Three towns that influenced my early life and created a start of several lifelong pursuits were Sundance – the start and finish of a military career, Spearfish – home to Black Hills State University – the beginning of a serious academic journey, and Deadwood – Wild Bill Hickock and Calamity Jane began a lifelong appreciation of history and culture. These are our destinations as we end the next to last day of our epic, virtual western adventure.
Sundance is dominated by an extinct volcano on the edge of town – Sundance Mountain – that, once climbed, gives a view of not only the small county seat of Sundance but a vista of the nearby Bear Lodge Mountains, the vast short grass prairie of Thunder Basin National Grassland, and, off to the east, the dark, forested peaks of the Black Hills – home to gold rushes, casinos, and lost Native American dreams.


Of course, everyone has seen or heard of the infamous “Sundance Kid”, who began his nefarious criminal career by robbing the Sundance State Bank. Here was my first military assignment atop Warren Peak, maintaining high-tech, long range search radar to support B-52 operations throughout the north-central US. Here also is where I learned that low level non-commissioned officers can disrupt an airman’s military career by conveniently “losing” excellent performance reviews. My decision was made to pursue academia rather than a military career.

The second small town – Spearfish – is on the northern edge of the Black Hills and here is where I began my college education with night school taking courses in English and Psychology. Spearfish is also the northern gate to Deadwood, Mt. Rushmore, and the Crazy Horse Memorial which we will visit later today and tomorrow.

What can I add about Deadwood? Wild Bill Hickock was shot here in saloon #10 holding in his hand, according to legend, a full house of aces and eights. He is buried on boot hill along with Calamity Jane whose very name speaks of gamblers, rustlers, and outlaws. Here in Deadwood, like in all small towns across America, history was made. The gold rush of 1876 pushed the Native Americans out of the Black Hills to make way for settlers, prospectors, and two-bit outlaws that followed the money. What survives today is Homestake Mining, still sifting gold deposits from shallow mines that the prospectors overlooked, casinos bent on taking tourist dollars, and saloons which give the average American a view of the wild life of ages past. Deadwood is a neat visit but I wouldn’t want to live here!

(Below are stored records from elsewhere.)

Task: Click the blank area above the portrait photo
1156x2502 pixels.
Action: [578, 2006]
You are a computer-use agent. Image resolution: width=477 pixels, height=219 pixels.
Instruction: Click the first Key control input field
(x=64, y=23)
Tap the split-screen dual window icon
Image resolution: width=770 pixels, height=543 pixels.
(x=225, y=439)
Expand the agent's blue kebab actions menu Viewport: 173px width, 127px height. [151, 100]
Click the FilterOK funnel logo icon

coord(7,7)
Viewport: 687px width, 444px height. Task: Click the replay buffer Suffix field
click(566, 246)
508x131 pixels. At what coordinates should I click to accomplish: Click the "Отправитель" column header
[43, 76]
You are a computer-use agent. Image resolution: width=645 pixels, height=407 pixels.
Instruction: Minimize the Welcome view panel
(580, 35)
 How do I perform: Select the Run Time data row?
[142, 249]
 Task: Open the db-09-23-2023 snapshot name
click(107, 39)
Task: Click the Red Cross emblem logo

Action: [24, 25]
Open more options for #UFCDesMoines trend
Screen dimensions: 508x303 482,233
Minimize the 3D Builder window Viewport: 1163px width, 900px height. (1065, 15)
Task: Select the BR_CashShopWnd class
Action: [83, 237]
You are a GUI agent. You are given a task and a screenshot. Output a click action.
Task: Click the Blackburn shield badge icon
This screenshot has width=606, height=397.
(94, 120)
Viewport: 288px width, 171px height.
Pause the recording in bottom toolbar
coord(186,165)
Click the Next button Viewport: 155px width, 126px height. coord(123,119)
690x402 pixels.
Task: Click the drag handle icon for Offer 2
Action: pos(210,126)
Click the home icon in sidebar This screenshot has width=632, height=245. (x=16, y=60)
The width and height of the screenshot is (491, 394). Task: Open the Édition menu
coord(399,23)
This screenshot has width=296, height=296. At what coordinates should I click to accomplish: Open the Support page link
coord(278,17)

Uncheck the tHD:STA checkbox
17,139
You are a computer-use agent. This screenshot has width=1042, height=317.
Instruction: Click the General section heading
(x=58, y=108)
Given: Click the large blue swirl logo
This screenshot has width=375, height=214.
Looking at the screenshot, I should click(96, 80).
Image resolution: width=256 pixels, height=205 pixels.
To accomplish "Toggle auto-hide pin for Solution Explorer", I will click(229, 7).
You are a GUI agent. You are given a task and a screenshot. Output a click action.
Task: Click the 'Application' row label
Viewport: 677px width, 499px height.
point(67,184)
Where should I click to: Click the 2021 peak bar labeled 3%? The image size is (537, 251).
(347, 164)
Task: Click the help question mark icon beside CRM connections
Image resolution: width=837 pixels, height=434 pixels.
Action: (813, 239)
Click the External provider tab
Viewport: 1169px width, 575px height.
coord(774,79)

Wow! Our winding tour of the Black Hills comes to an end tomorrow as we visit the granddaddy sculpture of all time in Mt. Rushmore. A brief visit to the Crazy Horse Monument complete our morning and we head east to our last stop – the Badlands! thanks for putting up with my remanences and, when the opportunity presents itself, please visit all of our stops and join us in celebrating America!